[EXCERPTED RECORDS]
.....

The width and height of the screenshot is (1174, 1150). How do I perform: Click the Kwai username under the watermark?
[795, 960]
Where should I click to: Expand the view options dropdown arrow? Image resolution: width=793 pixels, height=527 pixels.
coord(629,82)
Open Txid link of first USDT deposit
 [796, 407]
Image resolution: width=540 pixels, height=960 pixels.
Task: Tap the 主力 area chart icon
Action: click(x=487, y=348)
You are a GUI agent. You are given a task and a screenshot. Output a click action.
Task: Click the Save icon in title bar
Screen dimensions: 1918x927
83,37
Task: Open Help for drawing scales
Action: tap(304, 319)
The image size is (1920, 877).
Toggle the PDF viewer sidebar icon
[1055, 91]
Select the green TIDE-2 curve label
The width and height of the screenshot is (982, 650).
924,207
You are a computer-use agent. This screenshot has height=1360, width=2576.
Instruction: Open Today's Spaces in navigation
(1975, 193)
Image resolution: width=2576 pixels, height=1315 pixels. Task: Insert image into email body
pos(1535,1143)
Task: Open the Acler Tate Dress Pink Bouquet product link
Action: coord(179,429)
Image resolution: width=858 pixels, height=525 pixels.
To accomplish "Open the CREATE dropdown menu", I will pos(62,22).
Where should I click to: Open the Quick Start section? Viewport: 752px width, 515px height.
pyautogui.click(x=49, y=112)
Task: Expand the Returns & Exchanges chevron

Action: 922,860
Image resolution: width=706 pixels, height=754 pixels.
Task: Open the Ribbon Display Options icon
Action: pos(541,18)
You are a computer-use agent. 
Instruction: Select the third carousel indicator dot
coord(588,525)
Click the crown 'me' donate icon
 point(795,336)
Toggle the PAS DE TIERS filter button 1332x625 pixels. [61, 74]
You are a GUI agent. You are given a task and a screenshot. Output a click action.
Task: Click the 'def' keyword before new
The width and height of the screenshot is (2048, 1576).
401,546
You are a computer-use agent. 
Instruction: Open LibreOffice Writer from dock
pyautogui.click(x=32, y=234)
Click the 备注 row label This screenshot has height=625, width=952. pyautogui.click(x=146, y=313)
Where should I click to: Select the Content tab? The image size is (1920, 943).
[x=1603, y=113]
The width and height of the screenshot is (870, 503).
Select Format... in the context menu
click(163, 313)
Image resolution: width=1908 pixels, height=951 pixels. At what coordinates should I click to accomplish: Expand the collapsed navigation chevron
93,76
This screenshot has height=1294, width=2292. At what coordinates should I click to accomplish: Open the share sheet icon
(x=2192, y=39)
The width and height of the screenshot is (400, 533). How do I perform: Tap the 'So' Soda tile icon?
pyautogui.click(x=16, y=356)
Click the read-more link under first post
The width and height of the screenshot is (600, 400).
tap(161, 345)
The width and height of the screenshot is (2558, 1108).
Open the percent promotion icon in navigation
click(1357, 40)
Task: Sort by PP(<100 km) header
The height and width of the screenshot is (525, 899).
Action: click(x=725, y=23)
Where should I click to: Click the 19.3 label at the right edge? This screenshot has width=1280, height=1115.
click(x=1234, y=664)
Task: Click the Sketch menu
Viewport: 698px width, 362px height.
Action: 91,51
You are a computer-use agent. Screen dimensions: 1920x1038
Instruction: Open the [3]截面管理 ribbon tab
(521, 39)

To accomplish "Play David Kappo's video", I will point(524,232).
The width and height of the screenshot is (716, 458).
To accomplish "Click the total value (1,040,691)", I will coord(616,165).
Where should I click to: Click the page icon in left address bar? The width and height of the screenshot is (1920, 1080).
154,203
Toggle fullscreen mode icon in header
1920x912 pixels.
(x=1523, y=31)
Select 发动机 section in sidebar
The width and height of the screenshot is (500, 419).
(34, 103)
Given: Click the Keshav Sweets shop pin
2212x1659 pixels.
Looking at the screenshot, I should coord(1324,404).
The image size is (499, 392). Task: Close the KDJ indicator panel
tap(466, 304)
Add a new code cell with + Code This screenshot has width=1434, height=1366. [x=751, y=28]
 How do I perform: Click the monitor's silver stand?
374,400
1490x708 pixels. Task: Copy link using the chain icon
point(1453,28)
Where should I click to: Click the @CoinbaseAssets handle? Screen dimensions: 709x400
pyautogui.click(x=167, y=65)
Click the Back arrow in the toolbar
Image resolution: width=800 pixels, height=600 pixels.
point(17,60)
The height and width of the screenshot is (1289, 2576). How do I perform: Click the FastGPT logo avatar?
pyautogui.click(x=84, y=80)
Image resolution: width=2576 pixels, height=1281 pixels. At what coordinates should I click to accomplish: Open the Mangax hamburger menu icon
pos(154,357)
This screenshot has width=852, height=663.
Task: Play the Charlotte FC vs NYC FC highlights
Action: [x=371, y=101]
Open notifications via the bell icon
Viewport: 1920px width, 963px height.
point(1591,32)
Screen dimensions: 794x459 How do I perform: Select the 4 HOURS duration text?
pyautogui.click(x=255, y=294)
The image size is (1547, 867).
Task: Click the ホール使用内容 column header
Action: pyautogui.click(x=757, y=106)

.....

[EXERCISE TASK] Select every line above that contains the word "link", and copy each one. Case counts.

[RESPONSE FOR THIS EXERCISE]
Open Txid link of first USDT deposit
Task: Open the Acler Tate Dress Pink Bouquet product link
Click the read-more link under first post
1490x708 pixels. Task: Copy link using the chain icon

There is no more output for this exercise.